Dataset entries

-----

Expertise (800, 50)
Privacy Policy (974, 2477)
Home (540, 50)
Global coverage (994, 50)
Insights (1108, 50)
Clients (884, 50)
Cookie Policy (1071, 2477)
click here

-----

(WHAT YOU SHOULD DO): Set down all of the entries exactly, please.

(COMPLETED TASK):
Expertise (800, 50)
Privacy Policy (974, 2477)
Home (540, 50)
Global coverage (994, 50)
Insights (1108, 50)
Clients (884, 50)
Cookie Policy (1071, 2477)
click here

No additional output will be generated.